Airlines with good passenger experiences have highest stock returns, study finds
Treating airline passengers well pays off.
That’s the conclusion, which may sound painfully obvious, reached in a study released this week by Watermark Consulting, a Connecticut firm that works with companies to improve customer experiences.
However, the study noted, some U.S. airlines do well in the short term by treating customers poorly, generating fat short-term profit margins by doing things such as cramming more seats into each cabin, overbooking flights and charging high passenger fees.

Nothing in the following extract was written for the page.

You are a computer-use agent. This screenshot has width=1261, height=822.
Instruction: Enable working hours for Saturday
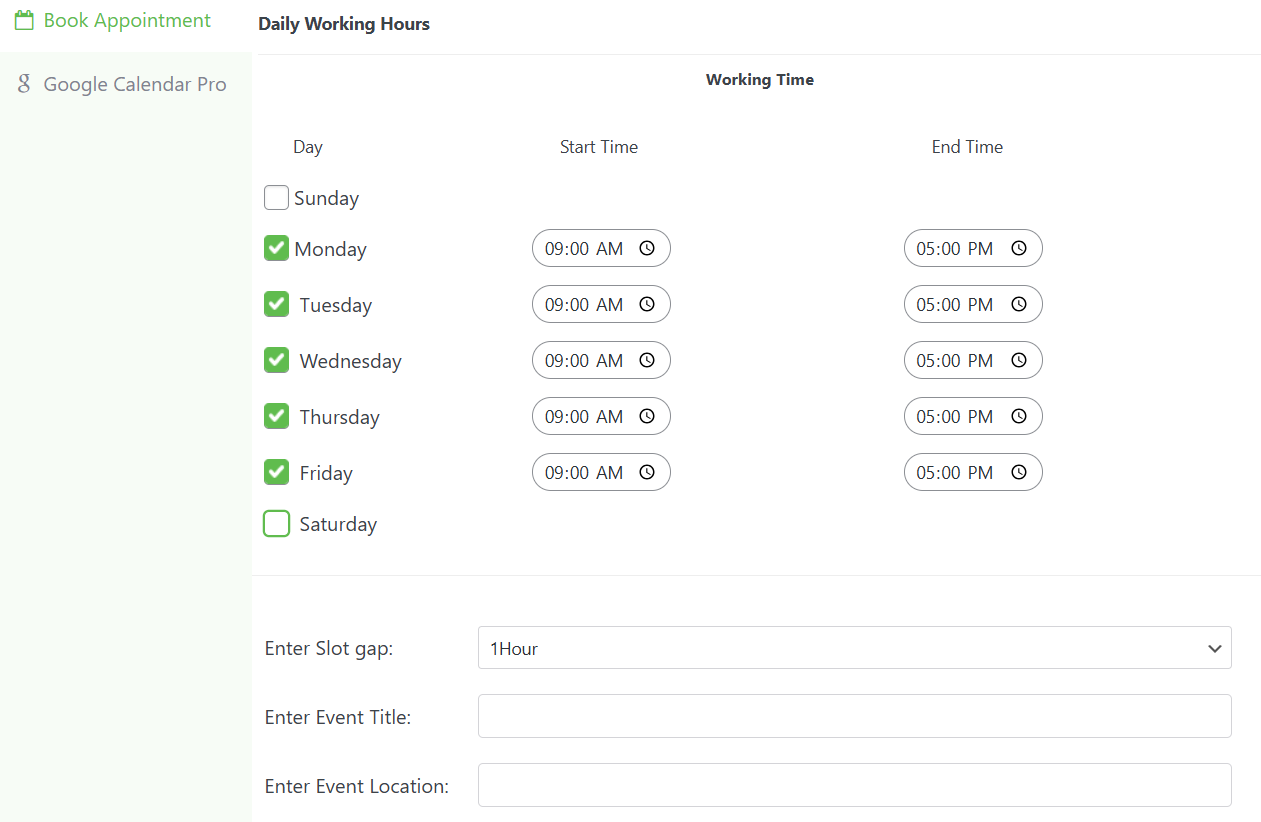[x=276, y=523]
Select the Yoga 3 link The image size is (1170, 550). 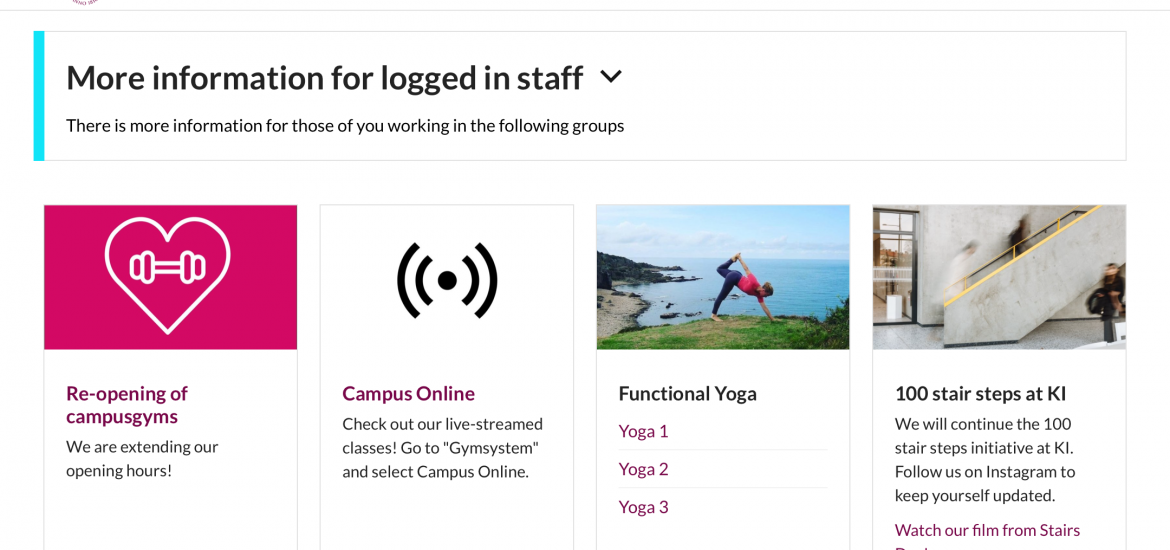coord(643,507)
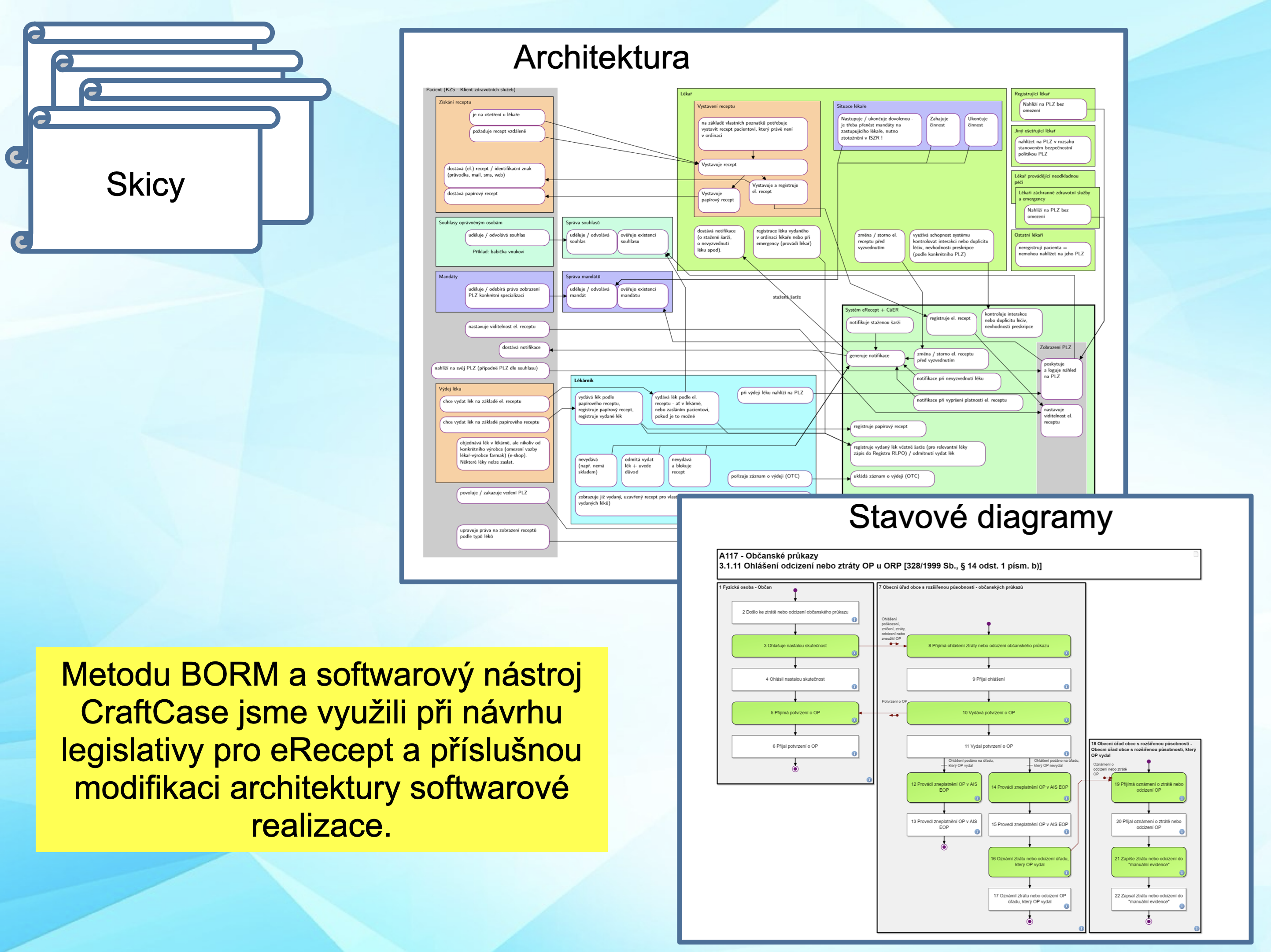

Watermark’s study ignored short-term profits and instead analyzed stock value of airlines over six years. It found that the stock of those airlines that were ranked high in the annual J.D. Power North America Airline Satisfaction Study performed much better over the long run than low-ranking carriers.
The shares of airlines that ranked highest in customer satisfaction had a cumulative total return of nearly 300% from 2011 to 2016 while those with the worst satisfaction ratings had a cumulative return of 146%, the study concluded. During the same period, the Dow Jones U.S. airlines index managed a return of 225%.
Jon Picoult, founder of Watermark and author of the study, said that some airlines assume that passengers care only about the price of tickets and route convenience and pay little attention to how they are treated as customers.
“You can operate like that for a period of time,” he said, “but is it sustainable?”
Picoult pointed to Southwest Airlines as an example of an airline that profits from good service. J.D. Power ranked the Dallas-based carrier highest among low-cost airlines this year. Southwest also reported that last year was its 44th straight year of profitability.